» The problem
Nothing should appear in the answer except the lines from the one containing "will pyautogui.click(x=278, y=360)." through the end of the records below, written out exactly.

----------------------------------------

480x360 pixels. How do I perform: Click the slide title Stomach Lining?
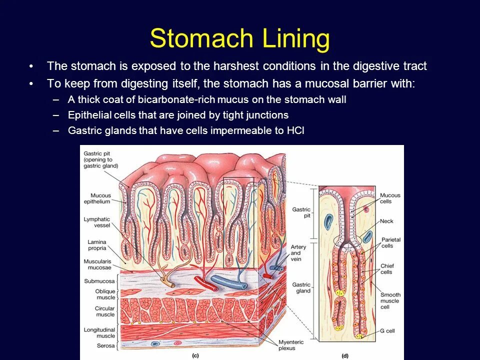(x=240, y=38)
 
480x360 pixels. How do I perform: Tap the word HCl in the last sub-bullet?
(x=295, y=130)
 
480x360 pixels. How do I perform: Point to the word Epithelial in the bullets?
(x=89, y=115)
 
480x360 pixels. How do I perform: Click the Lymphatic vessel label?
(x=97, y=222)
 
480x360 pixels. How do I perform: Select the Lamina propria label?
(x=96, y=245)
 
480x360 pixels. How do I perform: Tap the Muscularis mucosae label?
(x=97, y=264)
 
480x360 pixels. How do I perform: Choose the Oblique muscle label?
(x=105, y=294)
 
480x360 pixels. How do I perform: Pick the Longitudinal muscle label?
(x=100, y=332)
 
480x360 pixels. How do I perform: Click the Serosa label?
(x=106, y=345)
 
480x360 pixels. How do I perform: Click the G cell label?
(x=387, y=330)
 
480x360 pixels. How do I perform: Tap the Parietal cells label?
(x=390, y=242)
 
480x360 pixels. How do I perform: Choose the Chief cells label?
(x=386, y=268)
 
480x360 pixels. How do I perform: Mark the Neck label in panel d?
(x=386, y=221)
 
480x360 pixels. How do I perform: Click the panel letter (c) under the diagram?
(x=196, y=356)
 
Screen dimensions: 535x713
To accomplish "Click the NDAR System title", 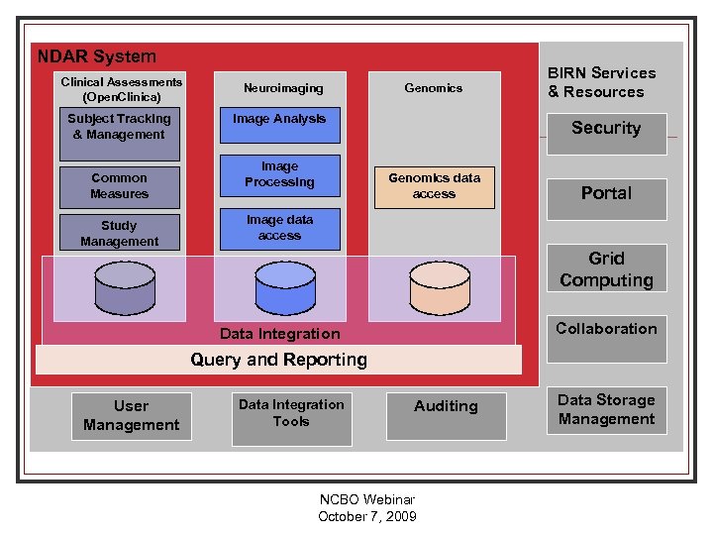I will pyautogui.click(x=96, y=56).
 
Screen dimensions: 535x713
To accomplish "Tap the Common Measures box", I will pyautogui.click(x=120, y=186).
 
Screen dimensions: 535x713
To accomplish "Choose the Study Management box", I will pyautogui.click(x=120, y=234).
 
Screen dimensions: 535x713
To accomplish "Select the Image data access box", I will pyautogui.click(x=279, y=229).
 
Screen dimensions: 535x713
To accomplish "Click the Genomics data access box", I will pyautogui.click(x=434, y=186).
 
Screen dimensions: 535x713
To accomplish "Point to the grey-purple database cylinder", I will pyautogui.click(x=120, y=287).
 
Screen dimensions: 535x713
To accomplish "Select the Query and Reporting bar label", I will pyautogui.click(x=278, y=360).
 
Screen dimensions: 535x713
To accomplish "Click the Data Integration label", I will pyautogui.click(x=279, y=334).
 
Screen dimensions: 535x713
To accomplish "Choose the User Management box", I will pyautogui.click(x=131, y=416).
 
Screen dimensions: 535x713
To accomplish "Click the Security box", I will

----------------------------------------

» Result of this exercise
To accomplish "Select the Query and Reporting bar label", I will pyautogui.click(x=278, y=360).
 
Screen dimensions: 535x713
To accomplish "Click the Data Integration label", I will pyautogui.click(x=279, y=334).
 
Screen dimensions: 535x713
To accomplish "Choose the User Management box", I will pyautogui.click(x=131, y=416).
 
Screen dimensions: 535x713
To accomplish "Click the Security box", I will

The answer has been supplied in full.